**Passage:**
=-=-=

Kurt Roberts is chief creative technologist at RP3 Agency, an advertising, marketing and communications agency in Bethesda, Md. Find him on Twitter @kurtroberts.
To borrow from the Bard: Would creative technologists, by any other name, smell as sweet? Depends on whom you ask.
Back in 2008, VCU BrandCenter introduced “the world’s first” creative technology degree track, calling it “the answer to the question heard so often and so loudly from agencies and brands: where to find people who really have digital DNA and who are also experts in traditional aspects of advertising.”
Just three years later, Wieden + Kennedy’s Igor Clark posted a lengthy piece on the agency’s blog, “Why We’re Not Hiring Creative Technologists.” This April, Digiday published “The Creative Technologist Fad,” and the International Advertising Association’s Australia chapter hosted a panel titled “Creative Technologist – help or hindrance?” AIGA members, this summer, asked by recruitment firm The Creative Group to name the hot jobs of the future, responded, among others, “creative technologist.”
This ongoing debate pains me. I’m frustrated by the continued lack of understanding that our industry is shifting – that emerging media channels and technological trends require that our agencies do new kinds of work, and need different kinds of people with new skills and roles.
There’s a lot of misunderstanding about technology-related roles out there. Even in Digiday, writer Jack Marshall called ‘creative technologist’ a fad title, describing those who carry it on their cards as, in most cases, “simply developers that consult with creative teams.” This demonstrates precisely what bothers me about the debate: that the industry still looks at all “technical types” as functionally interchangeable, and assumes that “traditional creative” are equally proficient across all media, new and old.

=-=-=

**Collected data:**

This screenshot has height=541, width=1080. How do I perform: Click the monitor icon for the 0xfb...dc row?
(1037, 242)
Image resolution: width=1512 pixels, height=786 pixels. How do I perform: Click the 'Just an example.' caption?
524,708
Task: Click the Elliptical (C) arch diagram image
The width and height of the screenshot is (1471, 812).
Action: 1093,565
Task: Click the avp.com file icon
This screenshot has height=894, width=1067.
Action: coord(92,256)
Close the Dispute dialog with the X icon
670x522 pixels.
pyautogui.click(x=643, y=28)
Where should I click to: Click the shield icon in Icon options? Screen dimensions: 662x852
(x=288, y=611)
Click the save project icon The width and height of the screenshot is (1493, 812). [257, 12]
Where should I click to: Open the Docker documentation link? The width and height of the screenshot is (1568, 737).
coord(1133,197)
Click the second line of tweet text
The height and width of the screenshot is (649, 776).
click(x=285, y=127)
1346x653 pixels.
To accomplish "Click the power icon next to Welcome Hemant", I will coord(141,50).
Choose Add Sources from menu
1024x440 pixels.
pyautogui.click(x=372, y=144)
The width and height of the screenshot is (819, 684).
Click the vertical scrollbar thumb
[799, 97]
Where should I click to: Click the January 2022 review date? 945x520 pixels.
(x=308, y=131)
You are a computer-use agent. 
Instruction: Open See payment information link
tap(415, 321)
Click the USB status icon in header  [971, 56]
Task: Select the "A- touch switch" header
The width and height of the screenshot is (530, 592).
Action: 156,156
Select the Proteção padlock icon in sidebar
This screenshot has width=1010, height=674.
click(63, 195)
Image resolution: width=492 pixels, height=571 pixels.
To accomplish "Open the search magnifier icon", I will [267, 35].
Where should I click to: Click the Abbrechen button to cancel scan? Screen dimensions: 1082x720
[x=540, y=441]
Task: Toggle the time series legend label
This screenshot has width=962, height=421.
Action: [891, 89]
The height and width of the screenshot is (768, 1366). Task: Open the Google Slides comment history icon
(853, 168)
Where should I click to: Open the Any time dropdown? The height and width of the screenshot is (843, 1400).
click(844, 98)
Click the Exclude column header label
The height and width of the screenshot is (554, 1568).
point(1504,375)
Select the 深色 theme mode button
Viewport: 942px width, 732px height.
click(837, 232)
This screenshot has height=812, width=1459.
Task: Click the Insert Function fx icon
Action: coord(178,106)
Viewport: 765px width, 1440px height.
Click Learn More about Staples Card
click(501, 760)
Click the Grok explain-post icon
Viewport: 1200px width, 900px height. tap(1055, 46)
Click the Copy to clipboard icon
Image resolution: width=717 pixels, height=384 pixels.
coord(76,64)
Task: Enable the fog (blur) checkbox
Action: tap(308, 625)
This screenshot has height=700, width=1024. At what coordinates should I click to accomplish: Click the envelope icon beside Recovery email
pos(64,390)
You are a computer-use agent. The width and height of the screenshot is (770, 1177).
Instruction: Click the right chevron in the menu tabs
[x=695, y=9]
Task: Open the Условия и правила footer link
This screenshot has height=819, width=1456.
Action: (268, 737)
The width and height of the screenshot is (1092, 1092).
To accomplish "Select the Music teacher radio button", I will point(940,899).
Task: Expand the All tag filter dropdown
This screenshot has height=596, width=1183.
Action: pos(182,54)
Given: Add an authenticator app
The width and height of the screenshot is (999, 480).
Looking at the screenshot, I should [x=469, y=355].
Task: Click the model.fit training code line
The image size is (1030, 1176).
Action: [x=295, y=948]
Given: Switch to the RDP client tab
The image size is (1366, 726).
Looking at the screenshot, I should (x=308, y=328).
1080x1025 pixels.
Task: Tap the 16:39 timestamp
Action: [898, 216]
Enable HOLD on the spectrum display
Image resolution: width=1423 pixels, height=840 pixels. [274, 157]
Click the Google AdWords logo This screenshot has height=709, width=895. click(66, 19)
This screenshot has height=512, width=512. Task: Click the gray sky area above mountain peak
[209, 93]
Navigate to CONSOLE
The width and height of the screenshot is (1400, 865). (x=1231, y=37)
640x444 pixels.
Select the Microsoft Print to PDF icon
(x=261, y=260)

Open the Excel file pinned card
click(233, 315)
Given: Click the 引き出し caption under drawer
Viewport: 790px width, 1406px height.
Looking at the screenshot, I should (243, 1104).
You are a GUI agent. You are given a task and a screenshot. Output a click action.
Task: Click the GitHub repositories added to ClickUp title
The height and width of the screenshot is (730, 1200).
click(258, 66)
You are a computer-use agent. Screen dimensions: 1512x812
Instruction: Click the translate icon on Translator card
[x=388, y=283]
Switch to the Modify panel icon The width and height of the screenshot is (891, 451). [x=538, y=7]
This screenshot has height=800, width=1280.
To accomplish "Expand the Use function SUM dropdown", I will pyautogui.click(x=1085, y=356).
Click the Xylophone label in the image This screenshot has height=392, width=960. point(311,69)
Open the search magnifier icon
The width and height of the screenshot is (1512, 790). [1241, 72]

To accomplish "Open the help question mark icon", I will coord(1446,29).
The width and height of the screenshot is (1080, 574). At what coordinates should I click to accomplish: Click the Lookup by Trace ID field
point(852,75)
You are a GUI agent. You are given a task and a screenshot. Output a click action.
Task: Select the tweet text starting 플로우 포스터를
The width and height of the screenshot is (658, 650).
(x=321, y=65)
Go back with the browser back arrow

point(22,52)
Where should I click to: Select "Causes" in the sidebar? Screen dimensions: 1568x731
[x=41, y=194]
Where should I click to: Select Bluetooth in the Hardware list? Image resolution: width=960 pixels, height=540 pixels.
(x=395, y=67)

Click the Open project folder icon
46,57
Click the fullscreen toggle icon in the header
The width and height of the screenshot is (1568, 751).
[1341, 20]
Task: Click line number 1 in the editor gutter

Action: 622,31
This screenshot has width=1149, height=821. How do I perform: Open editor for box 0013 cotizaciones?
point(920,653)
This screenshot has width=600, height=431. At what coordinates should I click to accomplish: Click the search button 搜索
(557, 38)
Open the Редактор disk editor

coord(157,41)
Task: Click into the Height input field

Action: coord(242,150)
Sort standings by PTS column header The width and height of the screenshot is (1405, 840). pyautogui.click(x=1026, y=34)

=-=-=

**What this task involves:** Continue the opinion piece on creative technologists in advertising agencies, starting right after its last sentence.

**Result of the exercise:**
Marshall’s article acknowledges the complexity of the debate, even if in places he does interchange terms and definitions of creative technologists. Unlike other writers on the subject, he acknowledges that in addition to people who can use technology creatively, there are both charlatans and great coders who are not cut out to be creative technologists. These coders have valuable places on our teams because they are the coders that make sure your “great idea” still works when a million people notice it. Those calling themselves creative technologists who think using Twitter makes them technical can go pound sand.
Computers are very literal. A creative technologist can look beyond this literalism and see the potential made available by technology. She knows how to code and understands how people interact with each other. She understands what both people and computers are capable of doing, and how to press the boundaries of those capabilities. Perhaps most importantly, she can show you a practical demonstration of how her idea works.
Whether we use the exact term “creative technologist” – or any other – is not important. What does matter is that as an industry we understand the future challenges we face and that we gain fluency in the new tools and skills necessary to execute for our clients. Our collective future depends on it.